-- EXCERPTED TEXT start --
Greg Oden — a changed man?

Joe Freeman of The Oregonian wrote an interesting article that delves into Greg Oden and how he spent his summer.

There’s no question that a looser, less stressed and seemingly liberated Oden roamed the Rose Garden on Monday. So where did this transformation come from?

It all started on June 16, when assistant coach Bill Bayno arrived in Columbus, Ohio, to put Oden through a relentless and meticulous offseason workout. Four times a week, twice a day, Oden underwent a series of rigorous basketball drills designed to expand his offensive game, polish his shot-blocking and rebounding ability and improve his conditioning.
-- EXCERPTED TEXT end --
-- PROVIDED DATA start --
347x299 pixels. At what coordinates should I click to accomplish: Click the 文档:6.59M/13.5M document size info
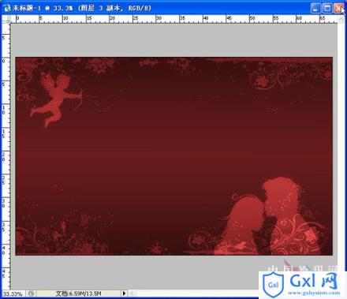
-- PROVIDED DATA end --
* **WHAT THIS TASK INVOLVES**:
From the text on Greg Oden's summer, write out the passage starting at "There’s no question" and ending at "improve his conditioning.", word for word.

* **ANSWER IN FULL**:
There’s no question that a looser, less stressed and seemingly liberated Oden roamed the Rose Garden on Monday. So where did this transformation come from?

It all started on June 16, when assistant coach Bill Bayno arrived in Columbus, Ohio, to put Oden through a relentless and meticulous offseason workout. Four times a week, twice a day, Oden underwent a series of rigorous basketball drills designed to expand his offensive game, polish his shot-blocking and rebounding ability and improve his conditioning.